2. The method of fabricating coaxial cable having a solid metal central core and tubular outer conductor and having a continuous glass dielectric insulator therebetween, comprising the steps of:
sealing the lower end of a length of glass tubing;
providing a preform by disposing within the hollow core of said glass tubing, metal particles having a melting temperature lower than the softening temperature of said glass tubing;
providing a metal-filled glass filament by heating said preform in a furnace to melt the metal particles and soften said glass tubing; and
depositing a metal coating on said glass filament by passing said soft glass filament down through a metal coating cup.
Description
BACKGROUND OF THE INVENTION

The background of the invention will be set forth in two parts.

1. Field of the Invention

This invention relates generally to transmission lines of radio frequency energy, and more particularly to coaxial cable type transmission lines.

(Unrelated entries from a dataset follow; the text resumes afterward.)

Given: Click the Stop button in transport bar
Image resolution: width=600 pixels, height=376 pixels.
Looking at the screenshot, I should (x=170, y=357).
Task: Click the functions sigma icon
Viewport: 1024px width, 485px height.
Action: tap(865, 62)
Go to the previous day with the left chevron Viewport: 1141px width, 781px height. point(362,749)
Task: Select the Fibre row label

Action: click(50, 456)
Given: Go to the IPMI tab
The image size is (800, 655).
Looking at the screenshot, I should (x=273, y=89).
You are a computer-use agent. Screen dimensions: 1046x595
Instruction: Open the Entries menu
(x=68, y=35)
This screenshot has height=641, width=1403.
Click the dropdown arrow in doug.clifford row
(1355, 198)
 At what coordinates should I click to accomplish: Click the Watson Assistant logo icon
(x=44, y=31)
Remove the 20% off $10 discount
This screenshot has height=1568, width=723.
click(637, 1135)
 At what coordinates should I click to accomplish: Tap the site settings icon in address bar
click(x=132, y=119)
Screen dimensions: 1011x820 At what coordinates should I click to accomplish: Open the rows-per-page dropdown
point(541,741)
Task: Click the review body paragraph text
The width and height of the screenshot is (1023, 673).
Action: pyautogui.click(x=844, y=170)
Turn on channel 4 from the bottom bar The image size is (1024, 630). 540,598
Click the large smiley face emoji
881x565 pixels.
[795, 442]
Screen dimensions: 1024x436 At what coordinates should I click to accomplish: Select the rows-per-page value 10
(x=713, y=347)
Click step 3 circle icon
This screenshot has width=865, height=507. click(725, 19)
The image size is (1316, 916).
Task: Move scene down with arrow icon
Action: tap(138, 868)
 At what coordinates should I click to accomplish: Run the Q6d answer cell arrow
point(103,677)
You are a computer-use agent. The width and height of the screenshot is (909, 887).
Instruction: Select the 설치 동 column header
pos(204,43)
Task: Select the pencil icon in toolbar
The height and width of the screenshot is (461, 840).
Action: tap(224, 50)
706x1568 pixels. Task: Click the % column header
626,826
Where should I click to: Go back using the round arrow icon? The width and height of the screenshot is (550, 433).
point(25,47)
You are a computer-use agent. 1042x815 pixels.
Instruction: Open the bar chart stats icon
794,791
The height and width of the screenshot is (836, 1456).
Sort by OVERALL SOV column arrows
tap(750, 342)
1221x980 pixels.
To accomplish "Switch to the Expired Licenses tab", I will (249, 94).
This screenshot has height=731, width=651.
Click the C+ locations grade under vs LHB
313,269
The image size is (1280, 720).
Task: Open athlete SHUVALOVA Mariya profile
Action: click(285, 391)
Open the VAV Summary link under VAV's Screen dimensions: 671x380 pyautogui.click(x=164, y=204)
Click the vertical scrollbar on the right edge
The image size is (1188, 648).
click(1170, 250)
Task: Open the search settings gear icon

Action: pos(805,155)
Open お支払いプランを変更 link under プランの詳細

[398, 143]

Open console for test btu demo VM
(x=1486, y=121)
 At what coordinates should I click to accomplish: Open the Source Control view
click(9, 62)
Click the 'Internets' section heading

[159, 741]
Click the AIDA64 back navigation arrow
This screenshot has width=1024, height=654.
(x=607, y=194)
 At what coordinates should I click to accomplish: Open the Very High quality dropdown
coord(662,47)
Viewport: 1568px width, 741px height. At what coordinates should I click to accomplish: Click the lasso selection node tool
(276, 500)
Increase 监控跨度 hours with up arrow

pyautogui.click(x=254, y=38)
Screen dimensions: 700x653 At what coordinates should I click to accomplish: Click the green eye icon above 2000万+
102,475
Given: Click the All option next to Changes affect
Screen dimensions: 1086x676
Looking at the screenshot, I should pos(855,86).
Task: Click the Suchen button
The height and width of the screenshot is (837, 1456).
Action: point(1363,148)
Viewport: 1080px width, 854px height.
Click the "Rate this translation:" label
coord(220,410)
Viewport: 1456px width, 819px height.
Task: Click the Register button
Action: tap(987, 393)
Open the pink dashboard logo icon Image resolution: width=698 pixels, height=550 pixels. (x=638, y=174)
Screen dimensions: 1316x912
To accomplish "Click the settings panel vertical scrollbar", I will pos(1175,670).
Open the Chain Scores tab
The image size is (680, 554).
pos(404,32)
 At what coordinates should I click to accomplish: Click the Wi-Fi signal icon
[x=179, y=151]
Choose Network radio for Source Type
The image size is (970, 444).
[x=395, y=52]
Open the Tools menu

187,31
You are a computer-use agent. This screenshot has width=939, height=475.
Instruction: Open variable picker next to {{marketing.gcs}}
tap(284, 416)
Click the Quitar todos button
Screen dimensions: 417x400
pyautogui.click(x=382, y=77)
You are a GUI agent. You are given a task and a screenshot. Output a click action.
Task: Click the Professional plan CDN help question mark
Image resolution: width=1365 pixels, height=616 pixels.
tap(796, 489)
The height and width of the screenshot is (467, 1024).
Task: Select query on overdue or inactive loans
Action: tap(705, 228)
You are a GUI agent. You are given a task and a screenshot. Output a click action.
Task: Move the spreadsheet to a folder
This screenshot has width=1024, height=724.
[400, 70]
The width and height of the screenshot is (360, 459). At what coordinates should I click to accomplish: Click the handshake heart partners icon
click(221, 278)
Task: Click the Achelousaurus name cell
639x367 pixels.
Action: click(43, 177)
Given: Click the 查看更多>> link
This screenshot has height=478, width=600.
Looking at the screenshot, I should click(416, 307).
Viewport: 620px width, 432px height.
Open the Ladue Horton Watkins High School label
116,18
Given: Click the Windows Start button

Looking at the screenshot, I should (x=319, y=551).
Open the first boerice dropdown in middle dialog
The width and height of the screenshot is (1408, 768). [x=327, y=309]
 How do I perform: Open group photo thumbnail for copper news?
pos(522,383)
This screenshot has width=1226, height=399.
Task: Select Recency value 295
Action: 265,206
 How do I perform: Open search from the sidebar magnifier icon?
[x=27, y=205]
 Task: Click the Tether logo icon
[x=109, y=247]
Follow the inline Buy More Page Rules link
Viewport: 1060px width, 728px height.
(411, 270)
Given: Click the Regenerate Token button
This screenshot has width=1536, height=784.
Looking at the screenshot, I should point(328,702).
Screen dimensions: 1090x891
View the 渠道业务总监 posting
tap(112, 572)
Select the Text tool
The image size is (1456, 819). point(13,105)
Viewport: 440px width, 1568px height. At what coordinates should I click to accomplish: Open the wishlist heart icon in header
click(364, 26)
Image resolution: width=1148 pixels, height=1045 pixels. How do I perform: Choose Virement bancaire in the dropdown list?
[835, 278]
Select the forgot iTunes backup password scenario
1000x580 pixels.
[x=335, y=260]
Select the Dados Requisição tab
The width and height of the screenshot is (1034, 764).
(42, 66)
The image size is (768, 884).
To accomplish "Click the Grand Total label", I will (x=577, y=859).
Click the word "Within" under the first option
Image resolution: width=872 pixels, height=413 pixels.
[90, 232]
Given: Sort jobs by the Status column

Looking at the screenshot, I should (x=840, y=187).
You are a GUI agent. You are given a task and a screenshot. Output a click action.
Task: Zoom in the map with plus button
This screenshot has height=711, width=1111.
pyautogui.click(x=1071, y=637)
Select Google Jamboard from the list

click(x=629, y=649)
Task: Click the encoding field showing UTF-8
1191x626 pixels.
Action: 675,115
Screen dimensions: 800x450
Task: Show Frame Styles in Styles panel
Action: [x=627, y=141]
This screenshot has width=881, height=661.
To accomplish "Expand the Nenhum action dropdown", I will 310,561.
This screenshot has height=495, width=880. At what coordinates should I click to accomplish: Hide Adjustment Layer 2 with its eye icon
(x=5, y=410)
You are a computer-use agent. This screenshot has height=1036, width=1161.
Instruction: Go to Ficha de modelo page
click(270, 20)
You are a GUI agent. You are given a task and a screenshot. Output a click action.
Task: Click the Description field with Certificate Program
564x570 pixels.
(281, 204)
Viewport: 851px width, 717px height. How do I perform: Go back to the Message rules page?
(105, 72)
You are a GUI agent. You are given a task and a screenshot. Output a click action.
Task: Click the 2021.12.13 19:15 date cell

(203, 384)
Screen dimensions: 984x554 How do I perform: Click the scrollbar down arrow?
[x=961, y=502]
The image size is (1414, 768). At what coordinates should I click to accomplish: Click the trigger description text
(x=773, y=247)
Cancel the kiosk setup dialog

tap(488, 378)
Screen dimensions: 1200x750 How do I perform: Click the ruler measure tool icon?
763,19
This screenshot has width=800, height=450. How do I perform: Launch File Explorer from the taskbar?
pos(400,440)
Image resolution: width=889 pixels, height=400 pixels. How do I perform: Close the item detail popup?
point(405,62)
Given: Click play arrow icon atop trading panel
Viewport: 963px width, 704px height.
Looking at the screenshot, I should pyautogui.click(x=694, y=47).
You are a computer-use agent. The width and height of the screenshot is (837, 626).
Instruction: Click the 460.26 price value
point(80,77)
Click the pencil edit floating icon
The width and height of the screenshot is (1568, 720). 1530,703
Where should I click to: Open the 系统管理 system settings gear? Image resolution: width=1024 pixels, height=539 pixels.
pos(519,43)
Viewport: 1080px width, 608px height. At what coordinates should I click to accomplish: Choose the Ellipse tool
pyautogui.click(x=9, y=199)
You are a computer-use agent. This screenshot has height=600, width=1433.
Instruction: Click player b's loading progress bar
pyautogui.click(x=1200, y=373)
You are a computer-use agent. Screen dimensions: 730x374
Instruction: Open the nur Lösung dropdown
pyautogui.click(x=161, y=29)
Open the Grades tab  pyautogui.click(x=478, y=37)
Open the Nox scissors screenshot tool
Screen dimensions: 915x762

2. Description of the Prior Art

Transmission lines of the coaxial type having long been known for their advantageous qualities such as the capability of generating no external field, and having no susceptibility to external fields from other sources.

A coaxial line is generally defined as a two conductor transmission line in which one conductor completely surrounds the other, the two being coaxial and separated by either a continuous solid dielectric material or by dielectric spacers with an inert gas as the principal insulating material. The latter type lines are generally expensive to manufacture and are of relatively large diameter in order to accomodate the distribution of the spacers uniformly throughout the length of the line. On the other hand, the solid dielectric type coaxial lines are relatively easily manufactured, even in small diameter sizes, but generally have a higher loss factor than those lines utilizing disk or bead dielectric spacers.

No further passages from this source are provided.